Interestingly, abnormalities in white matter architecture were identified within all but the unrelated healthy controls. This result suggests permanent “scarring” in recoverees from anorexia nervosa and alludes to the inheritance of a genetic predisposition to anorexia nervosa in healthy sibling controls. “This is the first study to show that there are abnormalities in this group of healthy siblings…so what is inherited and what’s the impact of that?” asks Dr. Kaplan. Impaired cognitive functioning has reported in individuals diagnosed with anorexia nervosa.
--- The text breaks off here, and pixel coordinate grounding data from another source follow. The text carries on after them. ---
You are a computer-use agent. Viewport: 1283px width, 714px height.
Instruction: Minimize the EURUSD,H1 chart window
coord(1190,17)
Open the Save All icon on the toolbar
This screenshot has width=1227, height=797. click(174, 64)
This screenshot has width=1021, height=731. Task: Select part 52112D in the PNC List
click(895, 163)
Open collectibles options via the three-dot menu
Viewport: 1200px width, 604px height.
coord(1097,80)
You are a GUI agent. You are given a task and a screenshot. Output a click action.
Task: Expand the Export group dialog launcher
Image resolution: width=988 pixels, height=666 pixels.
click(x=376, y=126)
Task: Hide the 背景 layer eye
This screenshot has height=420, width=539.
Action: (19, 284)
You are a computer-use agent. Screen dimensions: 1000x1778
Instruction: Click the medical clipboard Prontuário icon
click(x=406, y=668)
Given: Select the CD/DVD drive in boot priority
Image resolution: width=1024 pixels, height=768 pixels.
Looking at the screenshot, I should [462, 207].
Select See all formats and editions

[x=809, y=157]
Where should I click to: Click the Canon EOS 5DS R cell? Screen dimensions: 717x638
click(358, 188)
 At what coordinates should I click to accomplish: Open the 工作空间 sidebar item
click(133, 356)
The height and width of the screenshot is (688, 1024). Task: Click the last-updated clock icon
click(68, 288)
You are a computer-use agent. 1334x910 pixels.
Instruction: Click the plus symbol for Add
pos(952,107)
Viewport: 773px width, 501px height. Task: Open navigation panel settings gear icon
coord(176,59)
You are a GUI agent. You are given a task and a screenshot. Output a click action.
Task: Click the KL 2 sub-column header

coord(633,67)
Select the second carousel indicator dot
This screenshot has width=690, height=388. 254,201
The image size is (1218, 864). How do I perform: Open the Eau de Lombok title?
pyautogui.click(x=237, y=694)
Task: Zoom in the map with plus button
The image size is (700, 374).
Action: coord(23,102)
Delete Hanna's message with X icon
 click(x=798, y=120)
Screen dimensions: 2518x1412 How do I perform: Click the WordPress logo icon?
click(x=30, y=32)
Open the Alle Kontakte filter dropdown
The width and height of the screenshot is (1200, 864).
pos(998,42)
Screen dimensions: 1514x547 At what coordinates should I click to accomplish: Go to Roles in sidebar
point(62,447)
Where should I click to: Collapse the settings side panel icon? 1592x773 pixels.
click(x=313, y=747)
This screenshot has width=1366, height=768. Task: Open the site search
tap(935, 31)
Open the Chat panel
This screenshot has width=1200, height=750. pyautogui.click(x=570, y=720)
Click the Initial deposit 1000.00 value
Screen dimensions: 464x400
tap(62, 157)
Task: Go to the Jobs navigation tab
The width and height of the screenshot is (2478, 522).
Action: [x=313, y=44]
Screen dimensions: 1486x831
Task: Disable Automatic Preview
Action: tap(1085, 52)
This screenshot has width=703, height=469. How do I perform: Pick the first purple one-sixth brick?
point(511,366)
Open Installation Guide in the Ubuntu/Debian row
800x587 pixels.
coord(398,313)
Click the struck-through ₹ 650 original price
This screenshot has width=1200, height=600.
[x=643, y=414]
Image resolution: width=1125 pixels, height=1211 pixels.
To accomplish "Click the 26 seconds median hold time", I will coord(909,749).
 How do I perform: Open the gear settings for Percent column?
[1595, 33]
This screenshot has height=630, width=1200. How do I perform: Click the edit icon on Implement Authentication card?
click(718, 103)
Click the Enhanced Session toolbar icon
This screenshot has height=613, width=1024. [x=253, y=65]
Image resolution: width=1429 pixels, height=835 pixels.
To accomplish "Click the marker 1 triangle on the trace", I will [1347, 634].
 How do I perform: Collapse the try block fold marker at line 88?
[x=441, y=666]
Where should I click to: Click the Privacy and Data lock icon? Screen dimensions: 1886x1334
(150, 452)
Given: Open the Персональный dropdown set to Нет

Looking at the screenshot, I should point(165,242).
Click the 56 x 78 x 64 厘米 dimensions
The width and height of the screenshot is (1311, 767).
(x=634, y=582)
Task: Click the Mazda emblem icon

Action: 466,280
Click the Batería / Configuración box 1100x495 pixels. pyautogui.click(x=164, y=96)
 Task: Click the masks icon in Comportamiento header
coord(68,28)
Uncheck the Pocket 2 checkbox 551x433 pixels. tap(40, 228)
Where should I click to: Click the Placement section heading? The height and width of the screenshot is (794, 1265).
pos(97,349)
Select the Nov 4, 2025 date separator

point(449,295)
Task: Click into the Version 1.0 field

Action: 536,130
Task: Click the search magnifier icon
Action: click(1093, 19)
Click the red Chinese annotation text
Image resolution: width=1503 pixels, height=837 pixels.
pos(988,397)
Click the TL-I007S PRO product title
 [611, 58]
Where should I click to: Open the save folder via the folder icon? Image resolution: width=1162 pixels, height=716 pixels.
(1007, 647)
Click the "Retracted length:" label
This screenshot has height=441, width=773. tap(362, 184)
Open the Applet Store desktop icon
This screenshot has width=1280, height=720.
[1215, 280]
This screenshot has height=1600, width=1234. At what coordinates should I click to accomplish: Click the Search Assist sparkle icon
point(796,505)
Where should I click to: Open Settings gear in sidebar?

As a follow-up, Miles is employing neuropsychological tests to evaluate subjects’ cognitive function and explore the manifestation of this genetic predisposition.

Ultimately, anorexia nervosa “is not just a cultural problem,” states Dr. Kaplan. Recognizing its neurobiology destigmatizes this eating disorder and prevents parents from assuming responsibility for its cause. Parents can become better equipped to combat the genetic risks by shaping the environment for their daughters. Encouraging kids to partake in activities that will enhance their self-esteem becomes essential.

The next step in anorexia nervosa research is to identify which genes are responsible for these white matter abnormalities. With this knowledge, there is the potential to repurpose drugs for the management of anorexia nervosa. However, these large-scale studies cannot be conducted alone. Dr. Kaplan emphasizes the need for collaboration as he also works with groups around the world to receive DNA samples. He also reiterates several times during our interview that research is a long journey. Although faced with setbacks, the team persevered and found what they believe is irrefutable evidence signaling genetic risk for anorexia nervosa. “And we’re still not there, but we’re getting a lot closer,” says Dr. Kaplan.


  1. Duncan L, Yilmaz Z, Gaspar H, et al. Significant Locus and Metabolic Genetic Correlations Revealed in Genome-Wide Association Study of Anorexia Nervosa. Am J Psychiatry. 2017;174(9):850-858.
  2. Swayze VW, Andersen AE, Andreasen NC, et al. Brain tissue volume segmentation in patients with anorexia nervosa before and after weight normalization. Int J Eat Disord. 2003;33(1):33-44.
  3. Travis KE, Golden NH, Feldman HM, et al. Abnormal white matter properties in adolescent girls with anorexia nervosa. Neuroimage Clin. 2015;9:648-659.